▶ Excerpt:
--- --- ---

1.8 Intellectual Property Rights: all intellectual property rights and related rights, including but not limited to copyrights, database rights, domain name rights, trademark rights, brand rights, model rights, neighbouring rights, patent rights and rights to know-how.
1.9 Materials: all materials, such as websites, (web)applications, software, documentation, training materials, logo’s, reports, concepts, images, texts and all other intellectual creations, as well as data carriers and media on which the materials are stored.
1.10 Office Hours: the time between 9:00 to 17:00 (CET) on Monday to Friday, excluding official Dutch holidays.
1.11 Platform: the cloud-based data management platform of Squeezely made available to the Customer under the Agreement.
1.12 Profiles: the unique profiles of identified internet users that can be tracked by the Customer via the Platform.
1.13 Services: any services that Squeezely provides – or has an obligation to provide – to the Customer under the Agreement, such as making available and maintaining the Platform, and/or providing support and trainings regarding the Platform.
ARTICLE 2. CONCLUSION AND PRIORITY
2.1 Any quotation or other offer made by Squeezely is non-binding and valid for 30 days.
2.2 If the Customer does not formally accepts an offer, but nevertheless agrees to or creates the impression that Squeezely performs activities that fall within the scope of the offered Services, the offer will be deemed to have been accepted.
2.3 If the Customer requests Squeezely to provide certain Services without awaiting a formal quotation of Squeezely, the Customer shall compensate Squeezely against the customary rates of Squeezely for the specific Services.
2.4 If the acceptance (whether on minor points or not) deviates from the offer, Squeezely shall not be bound by it. In such case the Agreement shall not be concluded, unless Squeezely explicitly indicates otherwise.
2.5 The following ranking (from high to low) shall apply in the event of contradictions or inconsistencies between the provisions in the applicable documents:
a. the signed agreement
b. any attachments to the signed agreement
c. the data processing agreement (if applicable)
d. these general terms and conditions.
ARTICLE 3. PERFORMANCE OF THE AGREEMENT
3.1 As soon as possible after conclusion of the Agreement, Squeezely shall provide the Services to the Customers. Dates and time limits mentioned by Squeezely are estimates and shall not be regarded as final deadlines.
3.2 The Customer is obliged to assist Squeezely insofar this is reasonably necessary and desirable to enable timely and correct performance of the Agreement. This means, inter alia, that the Customer:
a. shall provide all information and other materials of which Squeezely indicates that it is required, or of which the Customer should reasonably understand that is it necessary for the performance of the Agreement; and
b. shall grant Squeezely access to all locations, services and accounts (such as web hosting accounts) under its control insofar this is reasonably required for the performance of the Agreement.
3.3 The Customer represents and warrants that the information and materials provided to Squeezely are complete and correct. Squeezely is entitled – but is not obliged – to verify the information and materials provided by the Customer.
3.4 If the information and other materials necessary for the execution of the Agreement are not at Squeezely 's disposal, or not in time or not in accordance with the arrangements, Squeezely shall, without prejudice to its other rights and remedies, be entitled to suspend the execution of the Agreement, or to wholly or partially terminate the Agreement.

--- --- ---

▶ Given data:
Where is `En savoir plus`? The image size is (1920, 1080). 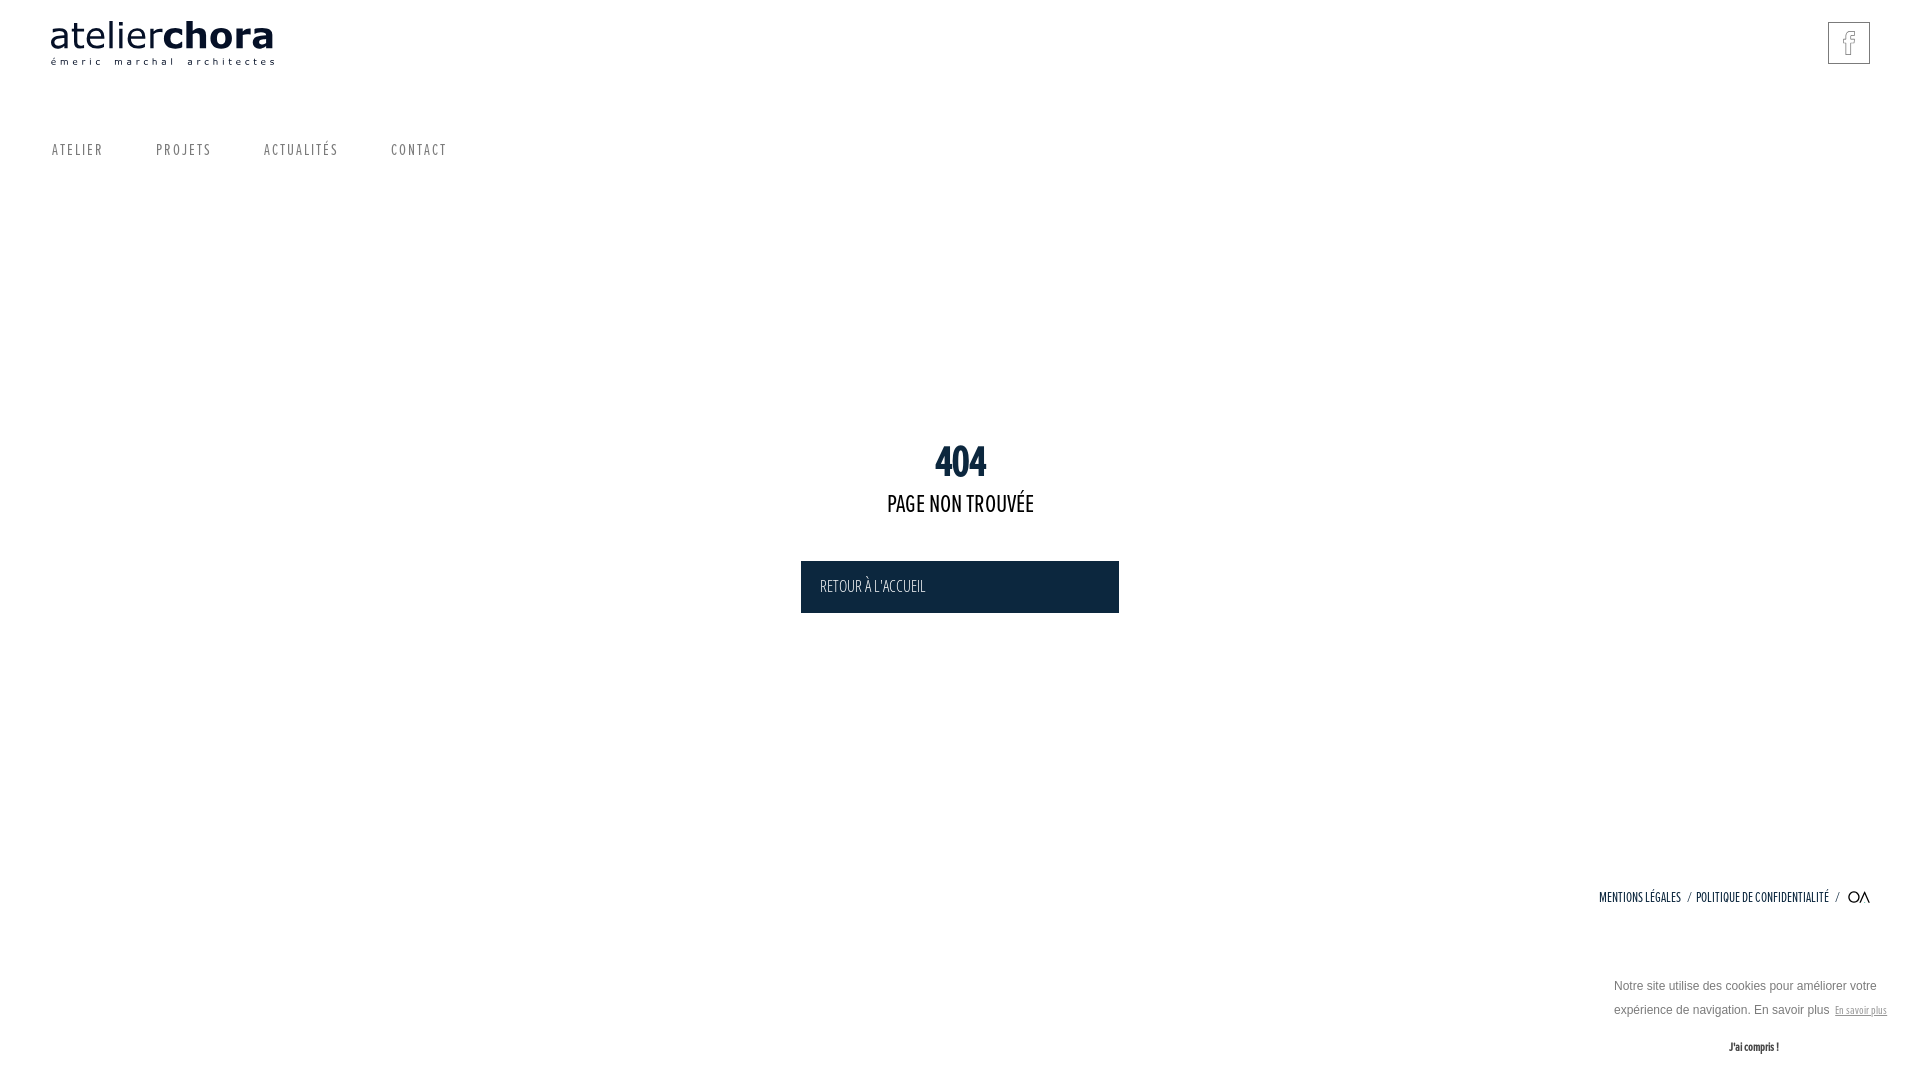 En savoir plus is located at coordinates (1862, 1011).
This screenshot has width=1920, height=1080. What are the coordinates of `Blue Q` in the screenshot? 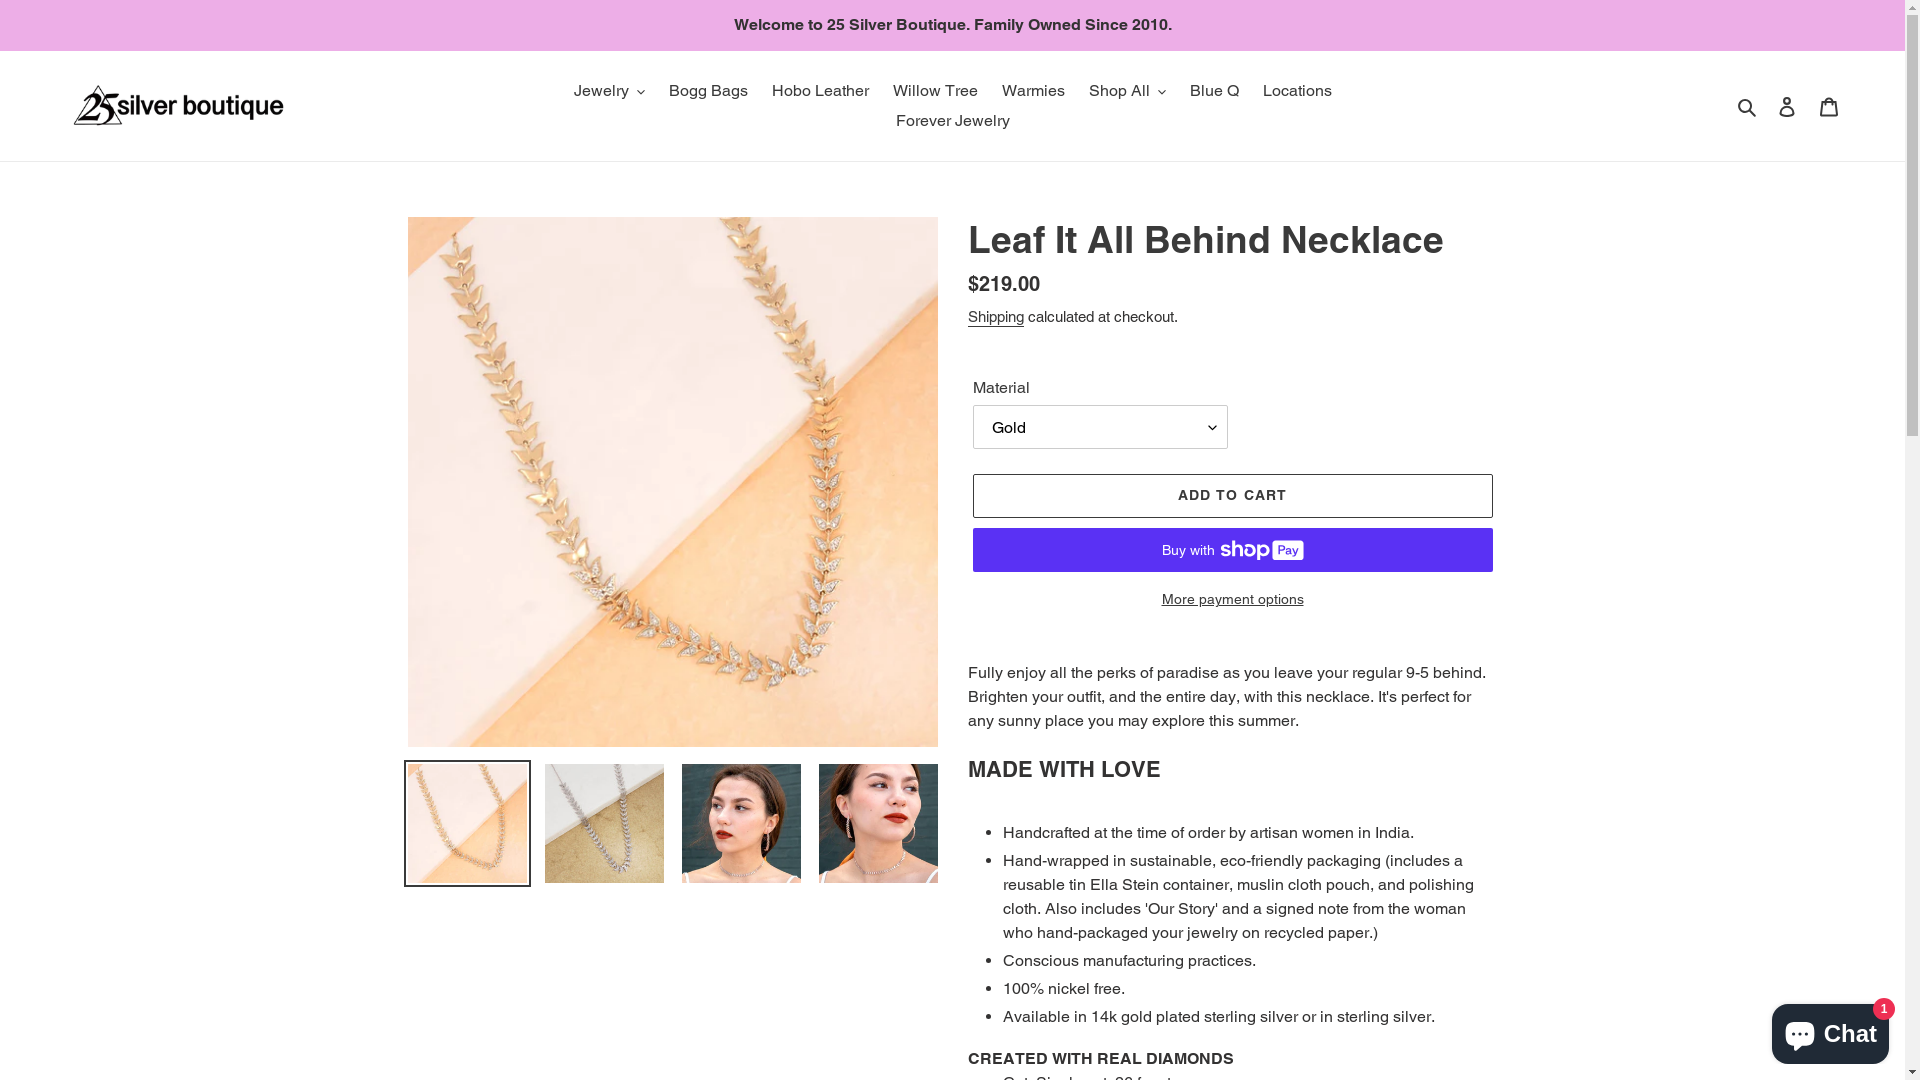 It's located at (1214, 91).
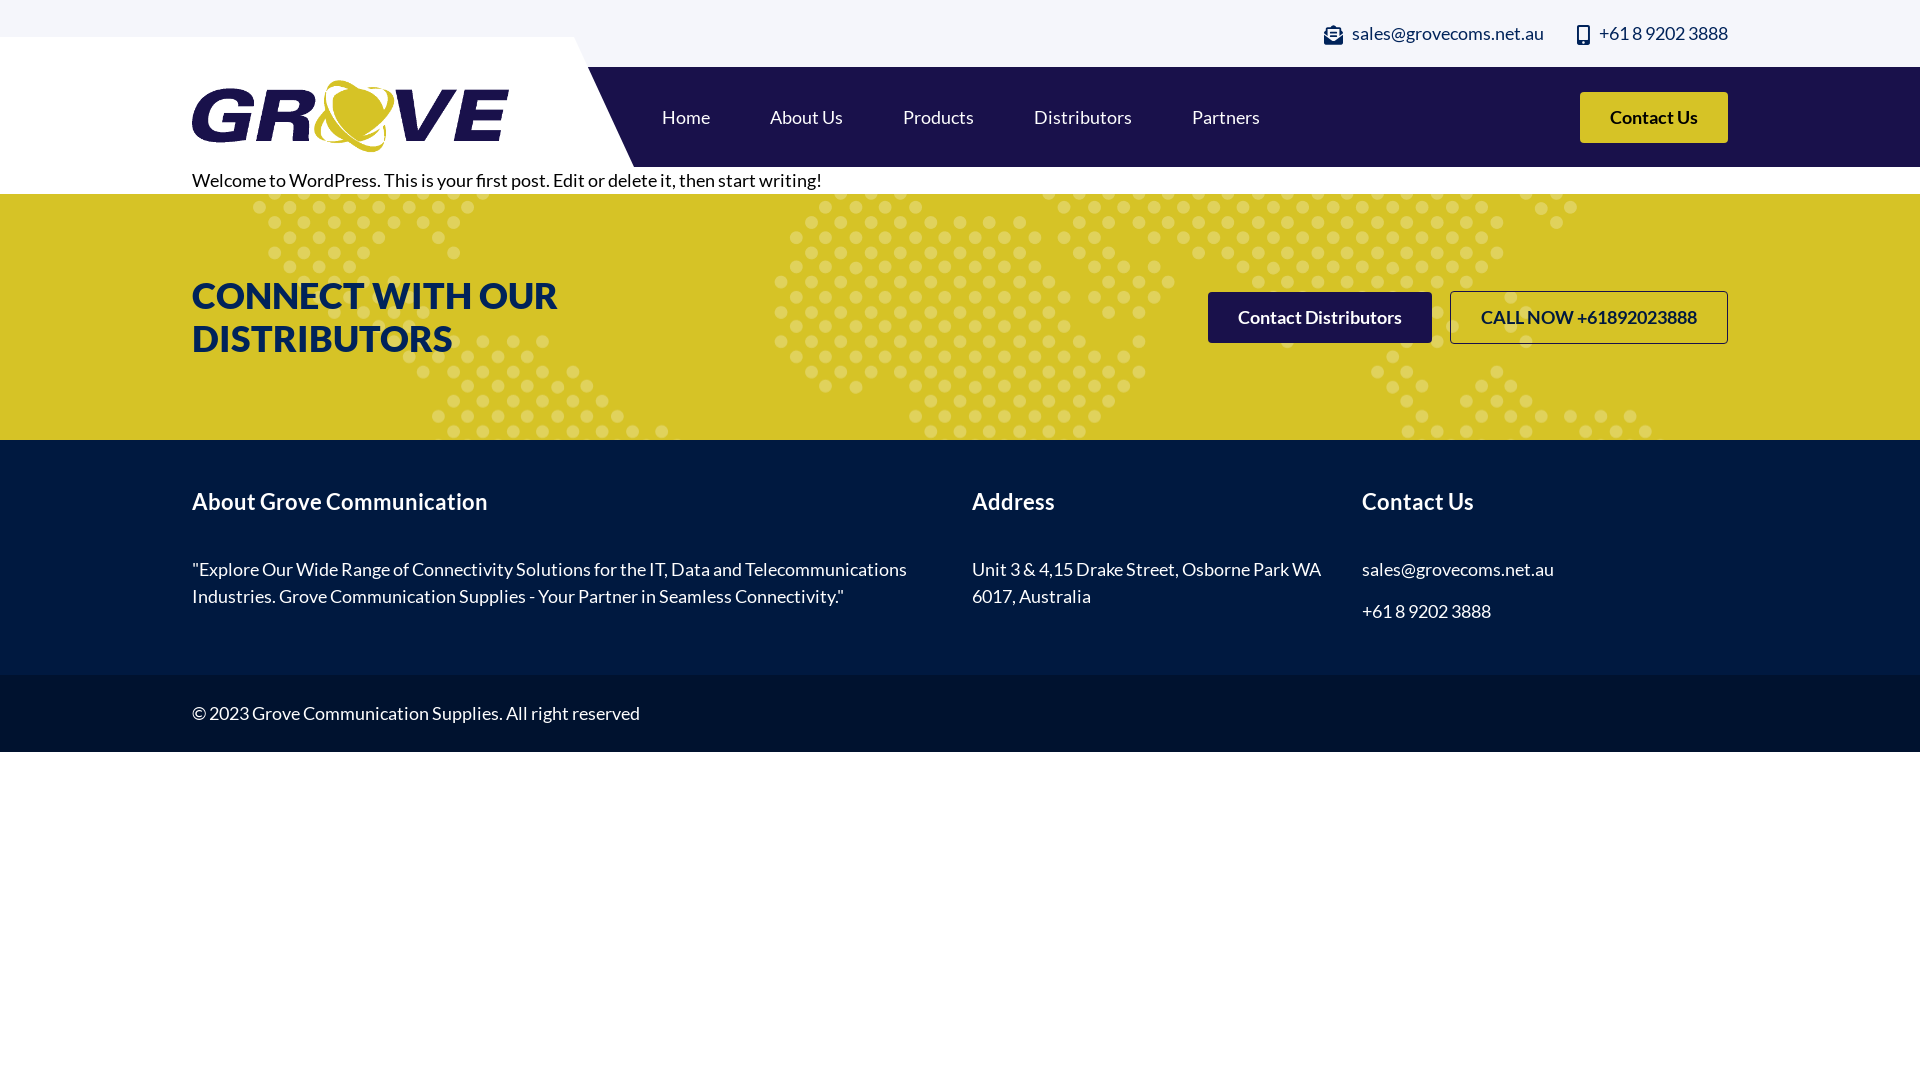 This screenshot has height=1080, width=1920. What do you see at coordinates (1426, 611) in the screenshot?
I see `+61 8 9202 3888` at bounding box center [1426, 611].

--- --- ---

▶ Instruction:
In the Squeezely terms above, write out the stretch from "2.3 If the Customer" through "explicitly indicates otherwise." again, swapping "customary rates" for "standard rates".

▶ Exercise answer:
2.3 If the Customer requests Squeezely to provide certain Services without awaiting a formal quotation of Squeezely, the Customer shall compensate Squeezely against the standard rates of Squeezely for the specific Services.
2.4 If the acceptance (whether on minor points or not) deviates from the offer, Squeezely shall not be bound by it. In such case the Agreement shall not be concluded, unless Squeezely explicitly indicates otherwise.